Living With the Land: From Tree Roots in Niger to Grasses in Nigeria

By Eben & Kristi van Tonder for ReEquipGlobal and Origins Global Meats
1 and 2 November 2025

**In memory of Johann, Dries, Santjie, our grandparents, and their parents — men and women who taught us, and who now guide us from a higher realm**

Introduction

For Eben and Kristi van Tonder, the future of agriculture lies in rediscovering harmony with the land. Their work through ReEquipGlobal and ReEquipGlobal grew from a shared respect for the wisdom of earlier generations. Kristi’s family farmed on the Wechsel Mountains in Austria, where forest and meadow exist in perfect balance and where duty and hard work were badges of honour. Eben’s grandparents worked the soil in South Africa’s Free State, where resilience defined every season.

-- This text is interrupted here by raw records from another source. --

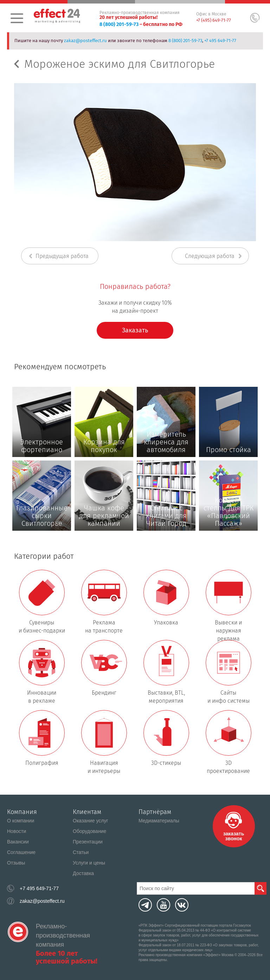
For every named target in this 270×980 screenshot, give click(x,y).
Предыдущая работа (62, 256)
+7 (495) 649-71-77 (214, 20)
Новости (16, 831)
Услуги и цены (89, 862)
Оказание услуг (90, 821)
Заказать (135, 330)
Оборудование (89, 831)
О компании (21, 821)
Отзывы (16, 862)
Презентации (88, 842)
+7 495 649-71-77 (220, 40)
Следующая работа (210, 256)
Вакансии (18, 842)
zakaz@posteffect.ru (85, 40)
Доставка (83, 873)
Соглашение (21, 852)
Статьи (81, 852)
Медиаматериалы (159, 821)
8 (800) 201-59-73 (119, 24)
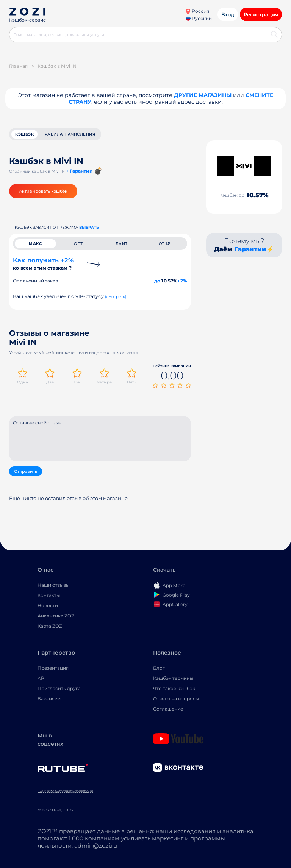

This heritage shaped their belief that regeneration begins by working with nature. As they explored ways to improve meat quality in Nigeria, they drew inspiration from Kristi’s father, grandfather and great-grandfather, and from Eben’s grandfather and great-great-grandfather. Their focus has always been on simple farming practices that can make a significant difference to meat quality, and meat quality, in turn, is directly linked to the quality of life of the Nigerian farmer.

While studying examples of successful land restoration in Africa, Eben came across the story of Tony and Liz Rinaudo. Their work in Niger demonstrated that whole landscapes can be restored not through technology or large-scale planting, but by protecting and guiding what already lies beneath the soil. This discovery dovetailed with their own recent research into pasture development, particularly their work on a grass suited to cattle farmers in savanna regions, discussed in Evaluating the Grass Revolution: Sabiá Hybrid Brachiaria and Its Potential for Nigeria’s Livestock Sector.

Tony and Liz Rinaudo – Living With the Land

In the early 1980s, Tony and Liz Rinaudo left Australia for Niger in West Africa. They arrived in a region stripped bare by deforestation and drought. The soil was eroded, and farmers faced collapse.

Tony noticed something interesting. Beneath the dust lay the living root systems of countless trees that had once covered the land. By protecting these stumps, pruning their shoots, and managing regrowth, he showed farmers how to bring the trees back.

In the Sahel, many native trees such as Faidherbia albida, Guiera senegalensis and Combretum glutinosum have evolved to survive extreme drought and fire. When the trunks are cut or burned, their deep roots remain alive underground, storing water and energy. Beneath the bark and just below the soil surface lie dormant buds—tiny growth points that can stay inactive for years until conditions become favourable.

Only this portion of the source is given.